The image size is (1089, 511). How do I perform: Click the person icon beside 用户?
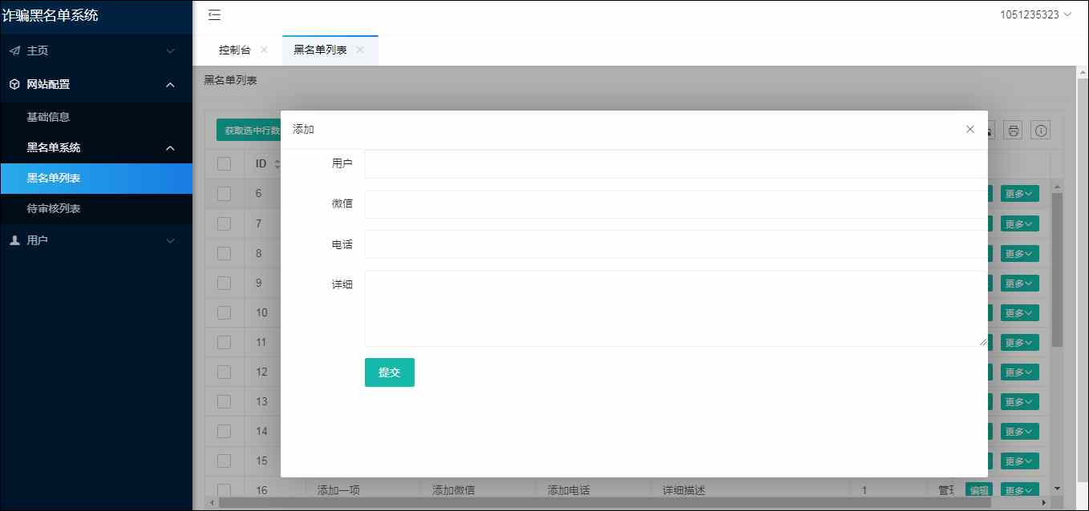click(x=14, y=240)
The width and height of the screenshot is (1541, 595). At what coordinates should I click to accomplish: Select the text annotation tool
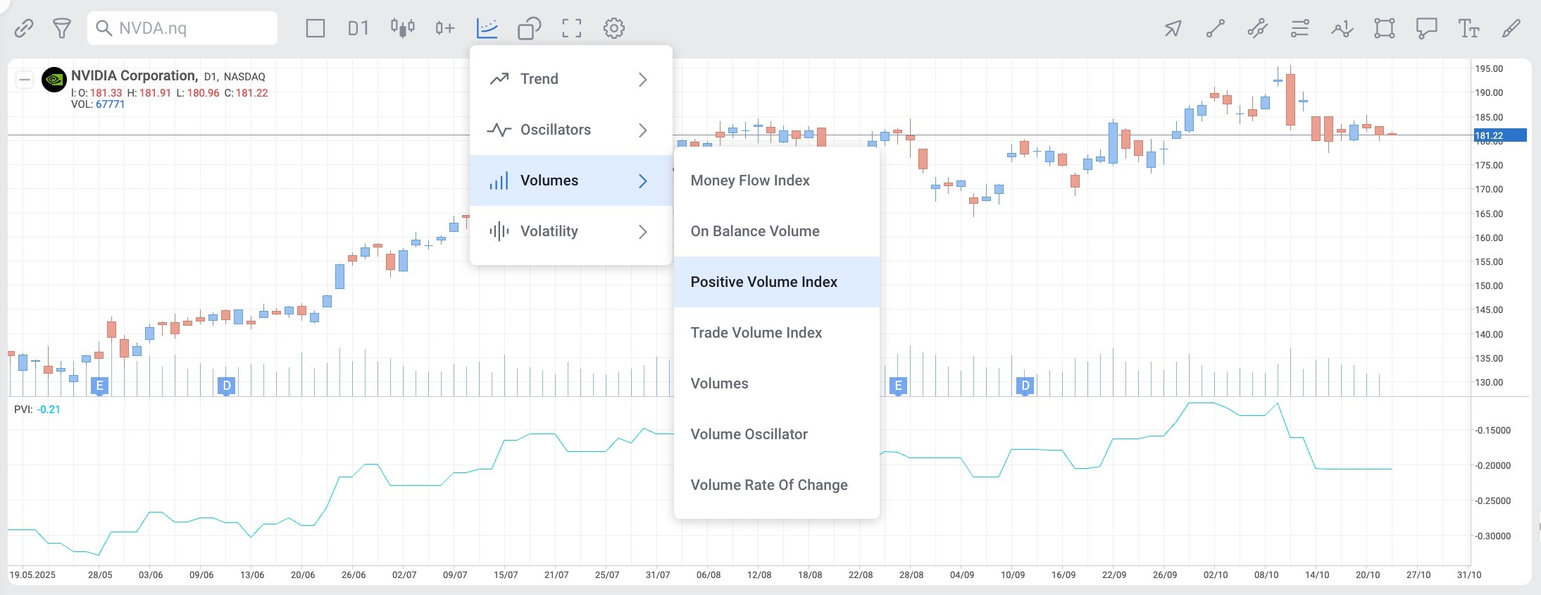click(1468, 28)
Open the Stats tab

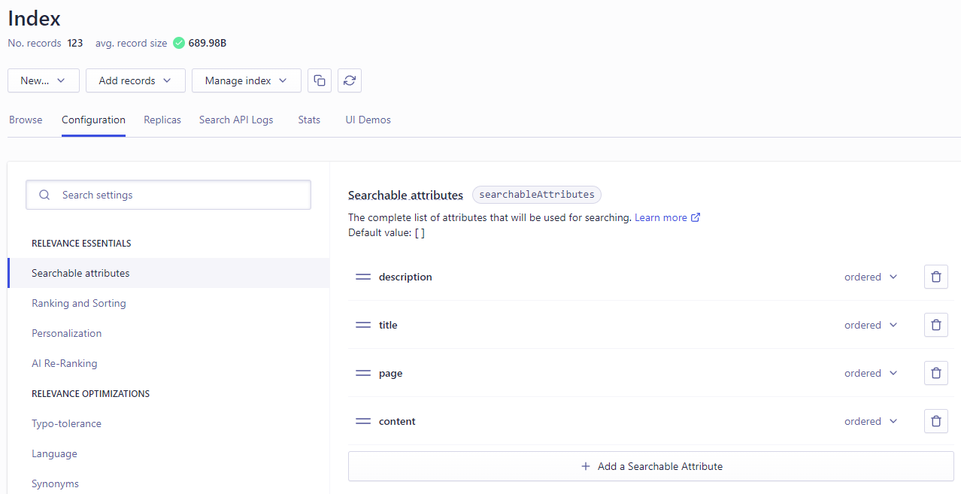coord(309,120)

——————

### CHALLENGE
Return each of the rows above word for word, leaving out the pictures.

### EXERCISE SOLUTION
The image size is (1089, 511). How do I perform: Click the person icon beside 用户?
click(x=14, y=240)
The width and height of the screenshot is (1541, 595). At what coordinates should I click to accomplish: Select the text annotation tool
click(1468, 28)
Open the Stats tab

coord(309,120)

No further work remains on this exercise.